Il libro è dedicato all’amico Vincenzo Vannini, maestro di canto, ma è rivolto però all’altro amico, del quale il Brunori non rivela il nome, limitandosi ad indicarlo con una X, con il quale aveva scoperto di avere idee opposte in fatto di educazione: rigido e tradizionalista l’amico, aperto alle nuove istanze il Brunori.
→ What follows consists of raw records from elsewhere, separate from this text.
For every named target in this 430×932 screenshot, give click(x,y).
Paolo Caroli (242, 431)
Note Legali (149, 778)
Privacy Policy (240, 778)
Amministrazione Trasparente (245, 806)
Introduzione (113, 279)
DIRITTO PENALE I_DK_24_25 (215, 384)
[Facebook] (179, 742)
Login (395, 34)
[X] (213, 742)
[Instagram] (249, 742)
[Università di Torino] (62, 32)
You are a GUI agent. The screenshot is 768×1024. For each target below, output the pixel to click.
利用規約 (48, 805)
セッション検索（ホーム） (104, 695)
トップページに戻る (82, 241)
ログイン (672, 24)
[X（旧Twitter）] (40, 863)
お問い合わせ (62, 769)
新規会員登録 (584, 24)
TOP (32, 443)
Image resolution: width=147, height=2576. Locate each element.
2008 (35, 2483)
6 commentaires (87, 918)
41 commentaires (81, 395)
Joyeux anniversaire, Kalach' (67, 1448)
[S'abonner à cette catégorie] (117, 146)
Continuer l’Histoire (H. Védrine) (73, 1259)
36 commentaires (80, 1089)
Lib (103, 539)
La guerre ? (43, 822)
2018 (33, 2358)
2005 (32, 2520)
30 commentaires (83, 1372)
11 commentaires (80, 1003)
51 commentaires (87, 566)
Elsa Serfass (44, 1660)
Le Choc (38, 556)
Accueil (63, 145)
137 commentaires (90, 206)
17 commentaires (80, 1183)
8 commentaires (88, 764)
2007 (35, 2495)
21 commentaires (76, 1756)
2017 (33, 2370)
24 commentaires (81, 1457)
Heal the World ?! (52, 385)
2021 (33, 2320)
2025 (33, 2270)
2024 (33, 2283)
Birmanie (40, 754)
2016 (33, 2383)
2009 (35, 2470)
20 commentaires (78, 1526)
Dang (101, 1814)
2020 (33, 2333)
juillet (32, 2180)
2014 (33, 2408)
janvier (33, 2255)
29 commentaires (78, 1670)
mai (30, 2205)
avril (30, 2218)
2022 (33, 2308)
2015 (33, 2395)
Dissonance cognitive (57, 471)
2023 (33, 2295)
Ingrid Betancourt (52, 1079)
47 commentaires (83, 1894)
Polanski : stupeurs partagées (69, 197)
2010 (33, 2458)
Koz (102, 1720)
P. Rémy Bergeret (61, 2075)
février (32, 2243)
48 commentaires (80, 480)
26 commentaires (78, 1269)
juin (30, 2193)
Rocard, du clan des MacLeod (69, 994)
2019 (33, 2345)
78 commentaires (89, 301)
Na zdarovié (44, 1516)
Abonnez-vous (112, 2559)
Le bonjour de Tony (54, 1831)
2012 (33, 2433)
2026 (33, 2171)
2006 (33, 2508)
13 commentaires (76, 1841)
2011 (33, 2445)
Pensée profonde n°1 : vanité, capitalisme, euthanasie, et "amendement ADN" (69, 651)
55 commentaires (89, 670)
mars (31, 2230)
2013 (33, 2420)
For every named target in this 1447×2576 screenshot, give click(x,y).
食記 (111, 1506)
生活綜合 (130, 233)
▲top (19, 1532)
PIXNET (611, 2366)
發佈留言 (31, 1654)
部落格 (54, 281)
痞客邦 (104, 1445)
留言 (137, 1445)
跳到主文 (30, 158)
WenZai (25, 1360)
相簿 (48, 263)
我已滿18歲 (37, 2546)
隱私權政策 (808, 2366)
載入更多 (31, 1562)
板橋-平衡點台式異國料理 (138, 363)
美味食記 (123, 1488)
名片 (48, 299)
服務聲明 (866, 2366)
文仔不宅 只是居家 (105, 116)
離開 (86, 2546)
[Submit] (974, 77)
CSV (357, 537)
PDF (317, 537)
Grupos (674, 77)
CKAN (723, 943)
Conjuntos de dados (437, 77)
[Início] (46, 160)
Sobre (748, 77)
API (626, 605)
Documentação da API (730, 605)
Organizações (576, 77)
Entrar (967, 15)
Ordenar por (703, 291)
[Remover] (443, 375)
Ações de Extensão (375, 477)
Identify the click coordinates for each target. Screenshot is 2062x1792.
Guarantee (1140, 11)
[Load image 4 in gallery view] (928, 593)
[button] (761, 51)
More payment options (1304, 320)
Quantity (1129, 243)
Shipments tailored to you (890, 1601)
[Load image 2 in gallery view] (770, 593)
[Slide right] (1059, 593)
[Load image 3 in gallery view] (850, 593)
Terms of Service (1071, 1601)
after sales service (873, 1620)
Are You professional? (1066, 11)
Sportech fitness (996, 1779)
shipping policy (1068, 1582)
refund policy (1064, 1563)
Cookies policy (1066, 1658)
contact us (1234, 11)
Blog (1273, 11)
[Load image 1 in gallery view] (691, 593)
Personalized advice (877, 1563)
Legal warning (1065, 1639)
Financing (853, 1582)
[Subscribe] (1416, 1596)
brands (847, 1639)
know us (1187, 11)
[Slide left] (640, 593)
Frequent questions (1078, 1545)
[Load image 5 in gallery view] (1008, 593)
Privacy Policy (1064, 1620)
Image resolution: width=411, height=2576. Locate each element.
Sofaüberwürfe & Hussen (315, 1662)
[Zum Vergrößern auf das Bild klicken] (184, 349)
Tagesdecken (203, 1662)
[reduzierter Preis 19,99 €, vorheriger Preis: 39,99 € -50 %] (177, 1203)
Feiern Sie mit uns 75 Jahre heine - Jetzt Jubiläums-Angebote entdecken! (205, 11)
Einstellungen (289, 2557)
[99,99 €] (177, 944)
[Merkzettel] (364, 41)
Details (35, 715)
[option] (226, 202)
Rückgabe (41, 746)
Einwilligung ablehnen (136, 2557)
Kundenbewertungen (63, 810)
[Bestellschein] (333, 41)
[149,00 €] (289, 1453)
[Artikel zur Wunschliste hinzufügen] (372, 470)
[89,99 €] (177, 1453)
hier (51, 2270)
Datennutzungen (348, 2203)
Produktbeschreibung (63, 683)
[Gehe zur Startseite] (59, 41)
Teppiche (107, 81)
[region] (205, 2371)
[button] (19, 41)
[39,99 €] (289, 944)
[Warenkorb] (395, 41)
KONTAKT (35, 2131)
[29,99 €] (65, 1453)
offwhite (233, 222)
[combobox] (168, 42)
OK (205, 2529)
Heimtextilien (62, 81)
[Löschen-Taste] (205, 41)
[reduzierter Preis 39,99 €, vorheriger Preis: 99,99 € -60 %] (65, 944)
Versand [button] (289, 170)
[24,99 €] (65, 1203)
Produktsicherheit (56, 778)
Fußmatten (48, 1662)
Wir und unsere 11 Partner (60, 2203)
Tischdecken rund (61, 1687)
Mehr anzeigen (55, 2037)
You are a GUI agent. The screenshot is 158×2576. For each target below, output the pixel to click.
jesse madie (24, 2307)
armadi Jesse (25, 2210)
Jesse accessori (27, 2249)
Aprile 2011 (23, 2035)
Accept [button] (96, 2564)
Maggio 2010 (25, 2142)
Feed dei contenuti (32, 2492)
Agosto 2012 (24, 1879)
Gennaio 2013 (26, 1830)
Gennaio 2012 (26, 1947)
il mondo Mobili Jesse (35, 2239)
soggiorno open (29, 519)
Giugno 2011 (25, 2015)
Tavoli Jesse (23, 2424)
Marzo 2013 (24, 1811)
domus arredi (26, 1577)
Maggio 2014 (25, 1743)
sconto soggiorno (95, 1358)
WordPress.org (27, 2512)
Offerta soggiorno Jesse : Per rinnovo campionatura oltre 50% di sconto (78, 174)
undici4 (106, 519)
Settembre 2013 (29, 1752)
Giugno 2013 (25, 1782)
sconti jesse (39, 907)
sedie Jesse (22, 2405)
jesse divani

Nel libro il Brunori immagina una scuola ideale, che lui stesso definisce “fabbricata dalla mia fantasia nel regno delle nuvole”, se si vuole quindi un po’ utopistica, ma non troppo in realtà. L’idea da cui parte è che la scuola e gli studi non vanno presentati ai ragazzi come un “gastigo”, bensì come un “cibo appetitoso”, che non si devono quindi usare metodi coercitivi per ottenere lo studio, il quale deve essere presentato possibilmente come cosa allettante.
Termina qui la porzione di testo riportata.